### MATERIAL FOR THIS TASK
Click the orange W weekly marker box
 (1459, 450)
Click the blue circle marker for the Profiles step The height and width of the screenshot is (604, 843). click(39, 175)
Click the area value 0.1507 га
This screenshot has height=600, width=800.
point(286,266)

--

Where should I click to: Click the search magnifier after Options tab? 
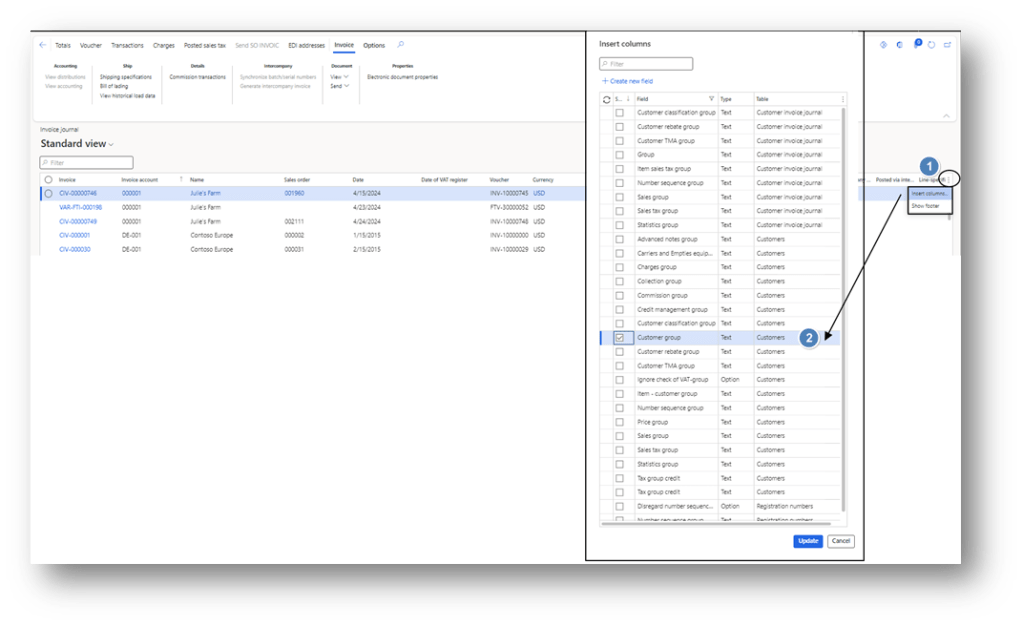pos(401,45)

* * *

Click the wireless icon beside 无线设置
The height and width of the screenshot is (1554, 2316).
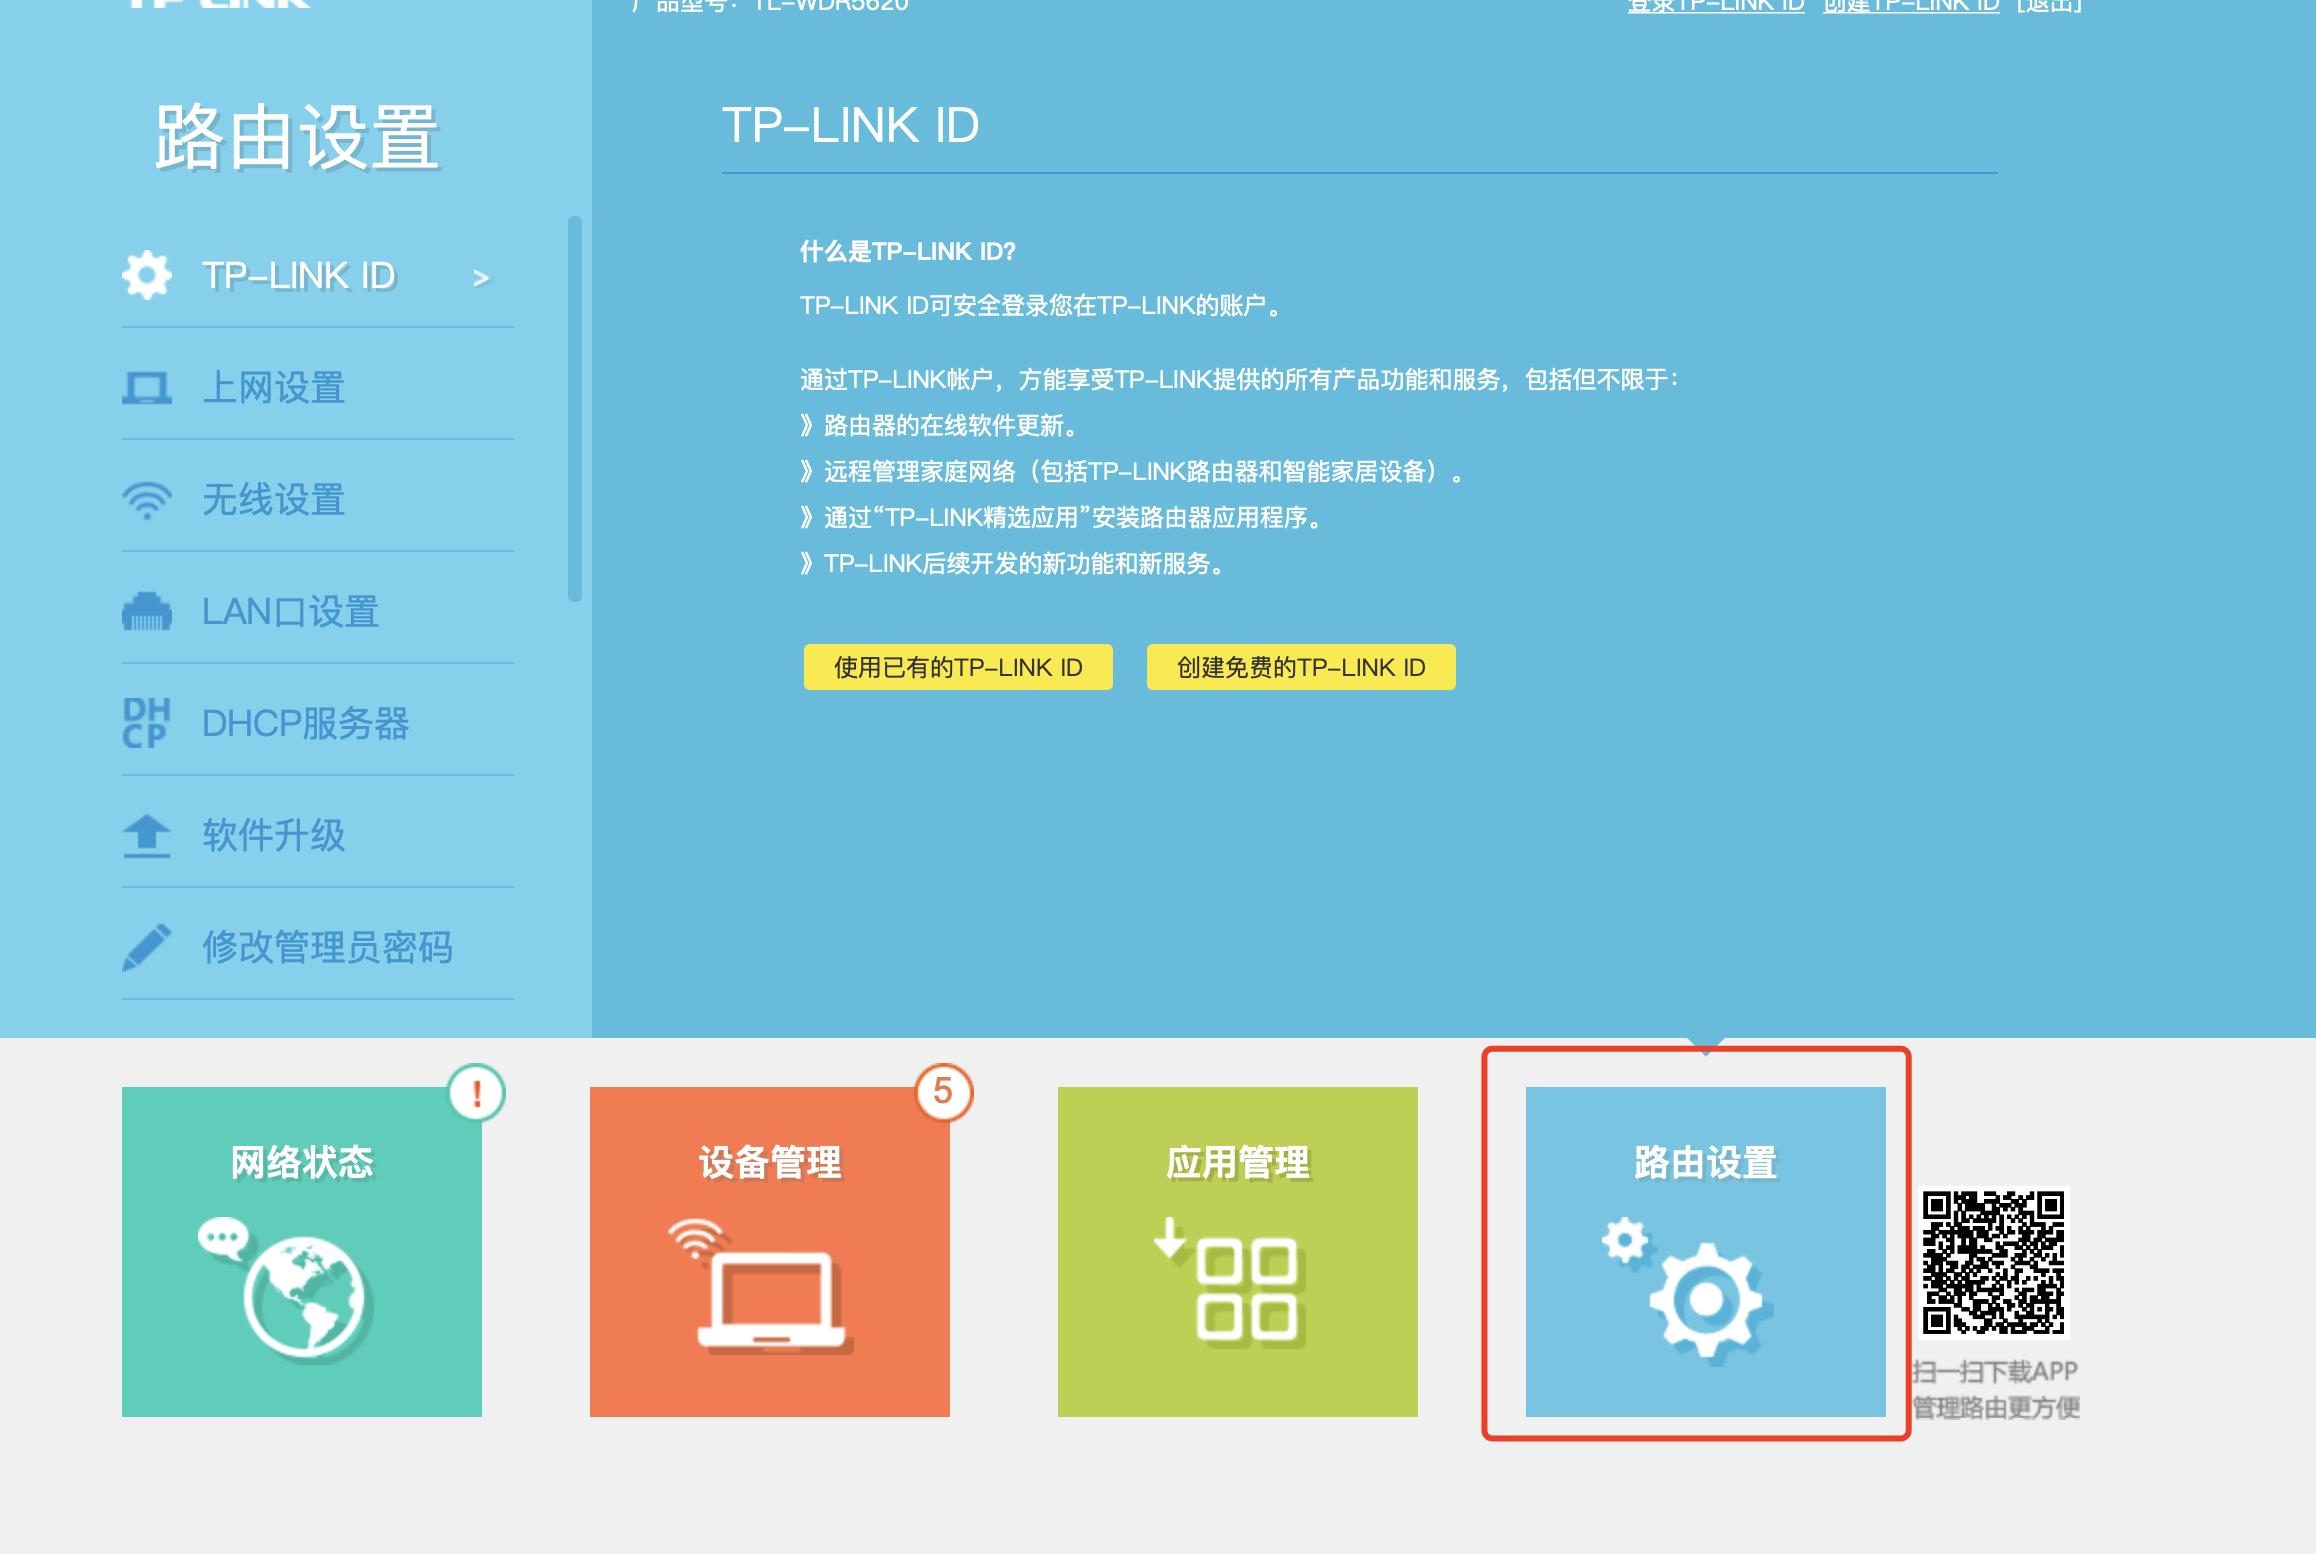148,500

### SHORT TASK
Identify every row above that contains the string "height". Copy each of those rows in full.

### WRITTEN RESPONSE
Click the blue circle marker for the Profiles step The height and width of the screenshot is (604, 843). click(39, 175)
This screenshot has height=600, width=800.
The height and width of the screenshot is (1554, 2316).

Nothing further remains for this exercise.